# Article:
####

Mitroupoulos sur le vif


The Art of Dimitri Mitropoulos
Live with the New York Philharmonic
Enregistrements : 1941-1960
19 CD Scribendum Argento SC836
Présenter ce coffret Scribendum plutôt que LA réédition majeure consacrée à Mitropoulos – l’intégrale officielle RCA et Columbia (1939-1958, 69 CD) à Minneapolis et New York – serait-il de la provocation de notre part ? Que nenni. La disponibilité d’exemplaires presse pour ce genre d’objet de collection étant très limitée, nous nous attarderons sur ce complément proposé par le beaucoup plus modeste label anglais, qui ne s’embarrasse jamais d’appareil critique ou de remastering du même niveau il va sans dire, et sans brader ses prix pour autant.
Seulement, pour une fois, rien ne doublonne entre la boîte Sony et celle-ci, Scribendum s’étant limité à des témoignages avec New York sur le vif. Lumineuse idée quand on pense que dans les rééditions Markevitch du début d’année, seuls 3 CD sur 21 chez Scribendum ne faisaient pas double emploi avec les deux coffrets Eloquence, supérieurs à tous points de vue. On trouve même pour une fois un petit feuillet de quatre pages reprenant le tracklist avec les dates d’enregistrement, ce qui est bien pratique même quand l’éditeur propose deux dates possibles pour certaines pièces, jamais le signe d’une grande rigueur éditoriale – pour ne rien dire de l’absence du nom du pianiste (Arthur Rubinstein) dans les Variations symphoniques de Franck.
Y a-t-il donc quelques trésors parmi ces 19 galettes ? Bien évidemment, tant l’art bouillonnant de Mitropoulos, son énergie inépuisable, sa dévotion corps et âme aux partitions sautent aux oreilles, particulièrement en présence de public. Scribendum s’en tient d’ailleurs au répertoire symphonique, délaissant le domaine concertant (à l’exception de la Symphonie espagnole de Lalo). Reste l’épineuse question des prises de son, tant la somme amassée provient de sources disparates, dont les dates ne sauraient offrir la moindre garantie en la matière – le grand écart entre le son excellent du Pelléas de Schoenberg de 1953 et celui, franchement mauvais, de l’ouverture de La Flûte enchantée de 1958.

####

# Série de consignes:
(1) Recopiez fidèlement le passage de l'article sur le coffret Mitropoulos qui va de "The Art of Dimitri" jusqu'à "prix pour autant." inclus.
(2) D'après l'article sur le coffret Mitropoulos, quel pianiste n'est pas nommé dans les Variations symphoniques de Franck ?

# Données fournies:
####

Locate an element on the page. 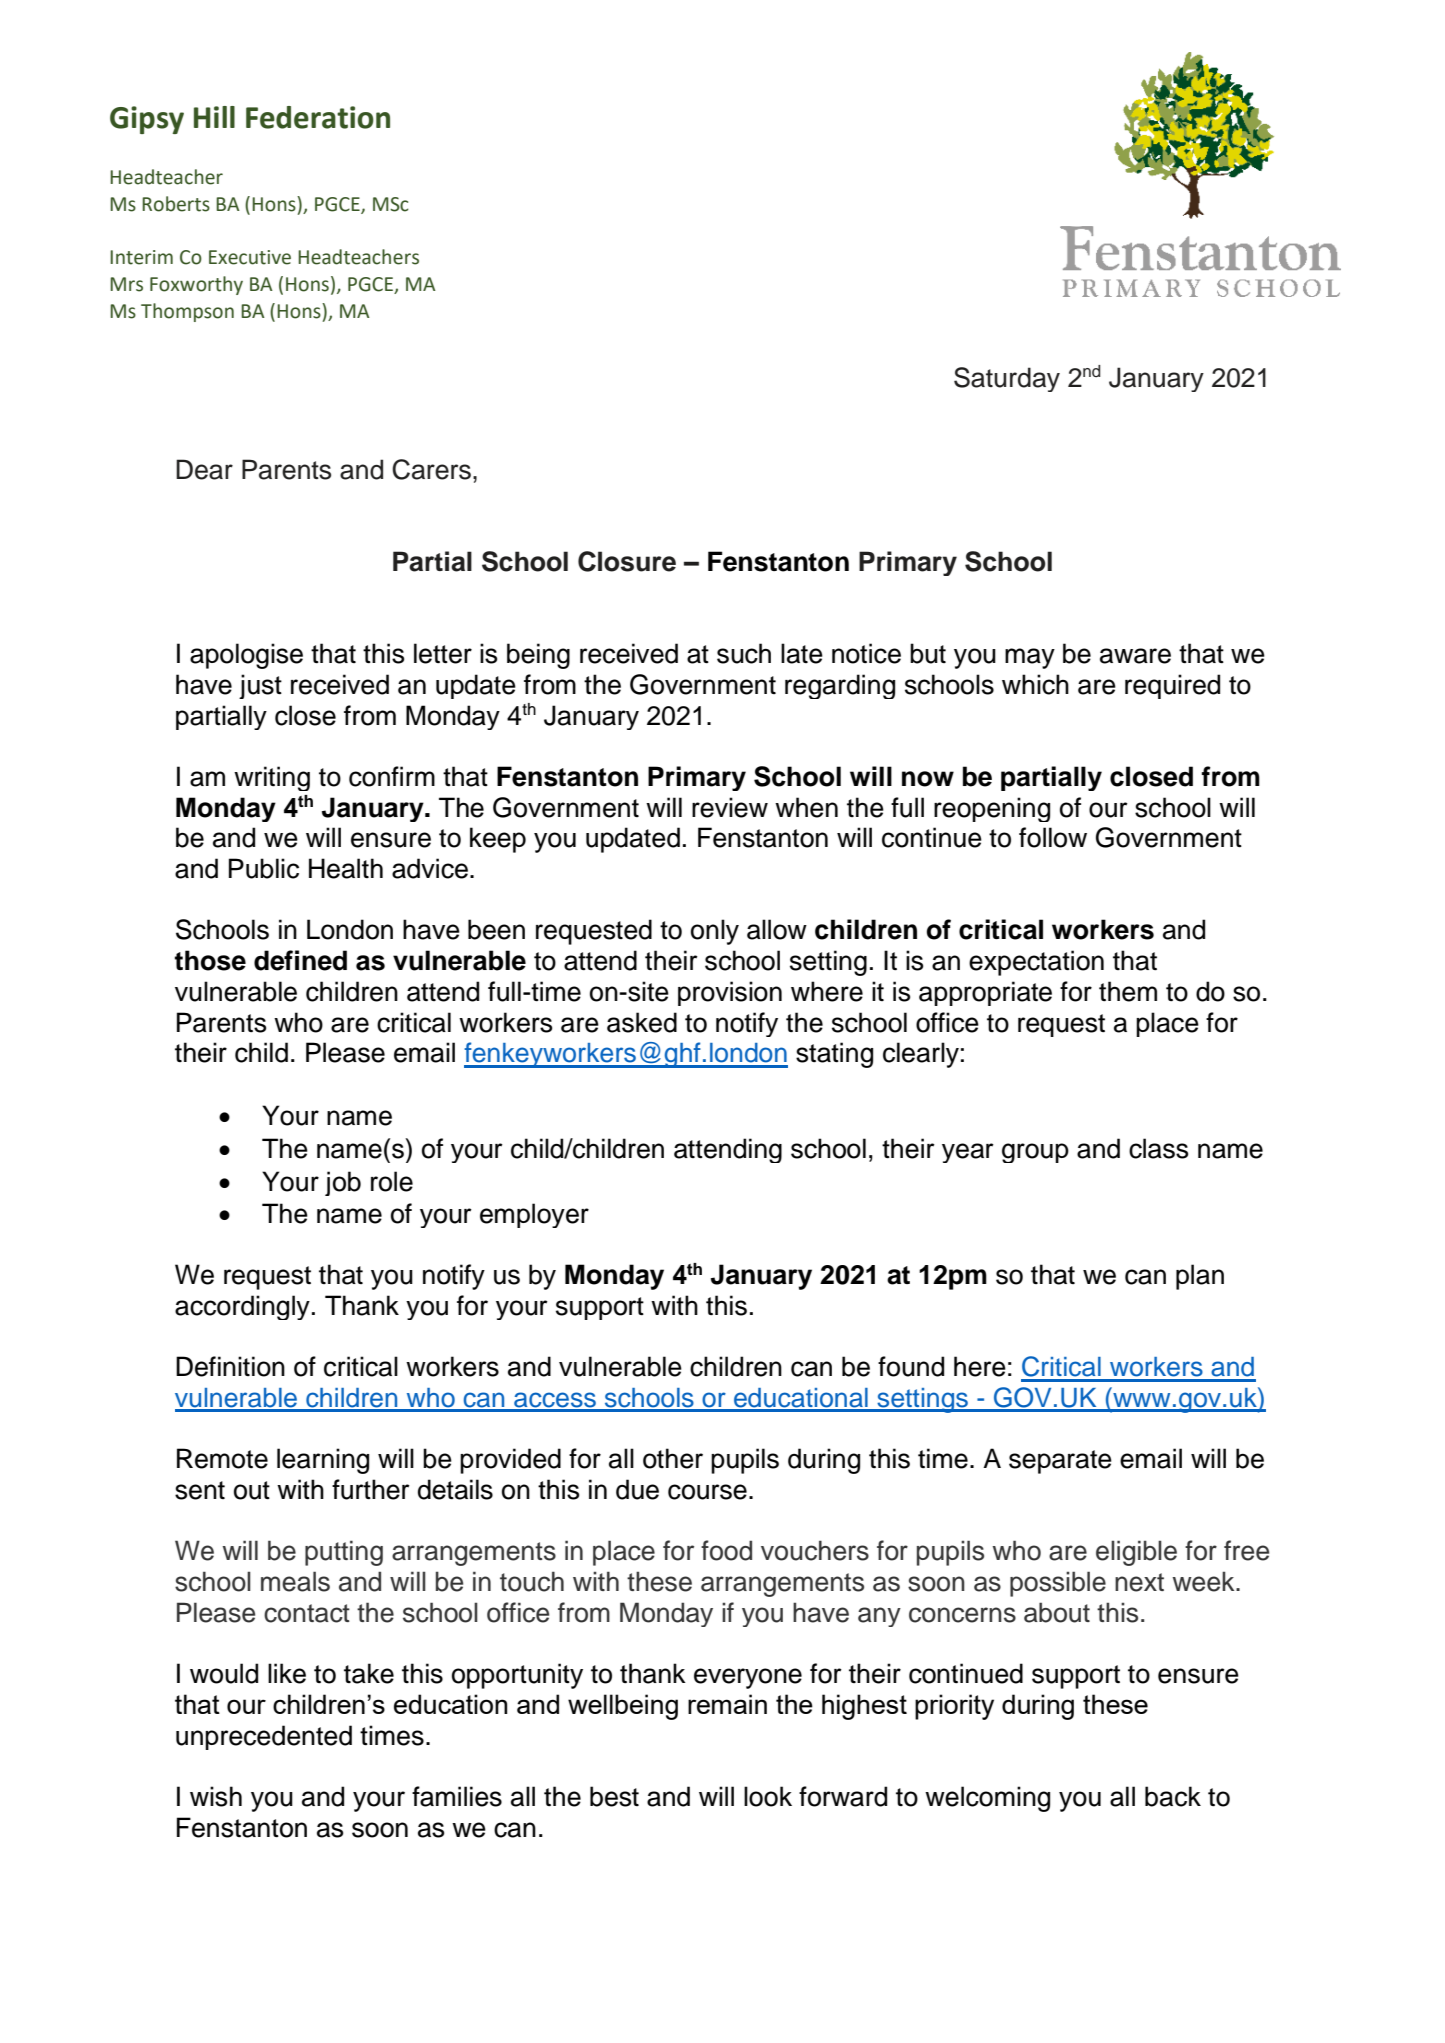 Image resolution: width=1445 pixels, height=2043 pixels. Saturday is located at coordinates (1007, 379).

####

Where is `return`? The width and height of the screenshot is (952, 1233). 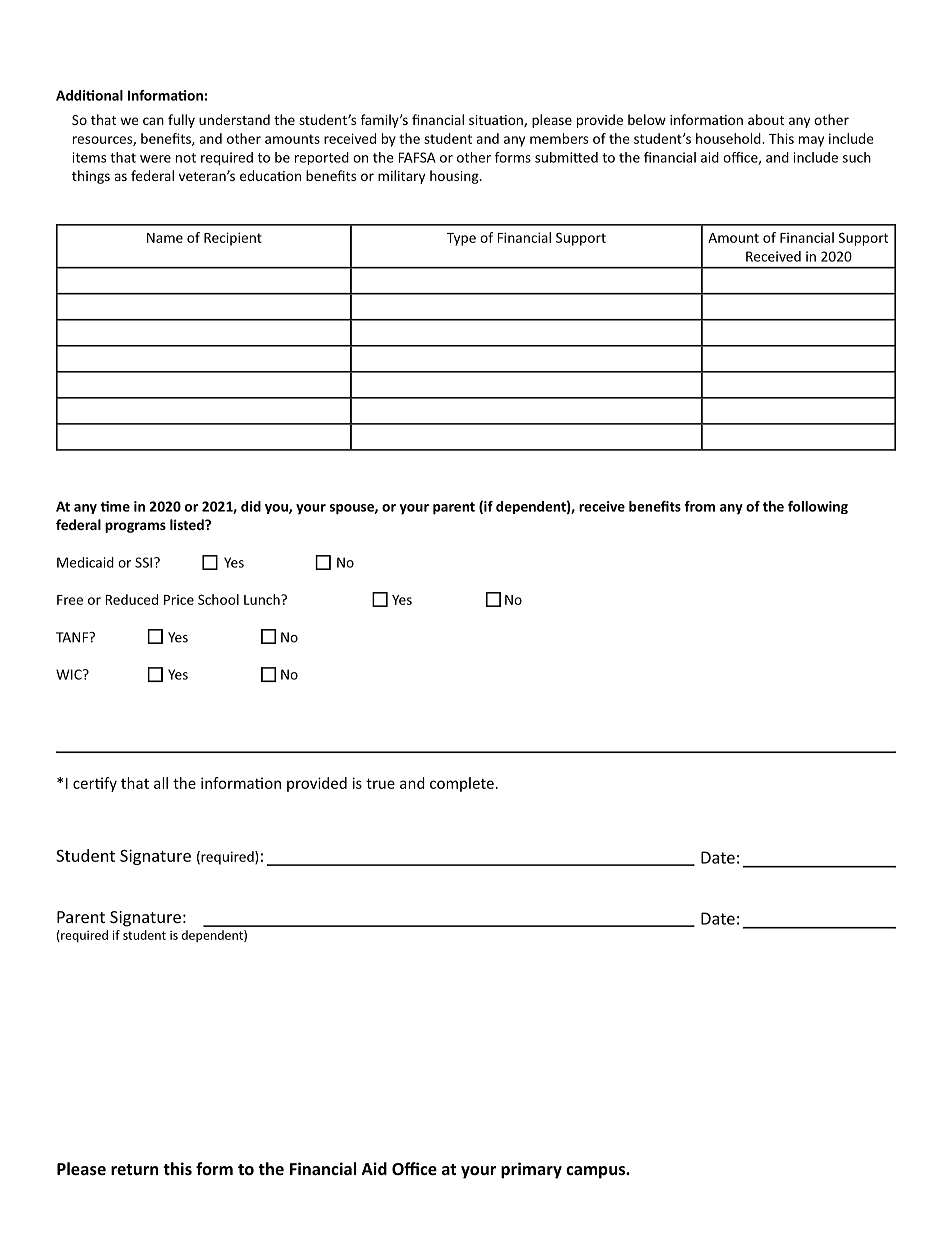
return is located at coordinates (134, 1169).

####

# Réponses ci-dessous:
(1)
The Art of Dimitri Mitropoulos
Live with the New York Philharmonic
Enregistrements : 1941-1960
19 CD Scribendum Argento SC836
Présenter ce coffret Scribendum plutôt que LA réédition majeure consacrée à Mitropoulos – l’intégrale officielle RCA et Columbia (1939-1958, 69 CD) à Minneapolis et New York – serait-il de la provocation de notre part ? Que nenni. La disponibilité d’exemplaires presse pour ce genre d’objet de collection étant très limitée, nous nous attarderons sur ce complément proposé par le beaucoup plus modeste label anglais, qui ne s’embarrasse jamais d’appareil critique ou de remastering du même niveau il va sans dire, et sans brader ses prix pour autant.

(2) Arthur Rubinstein.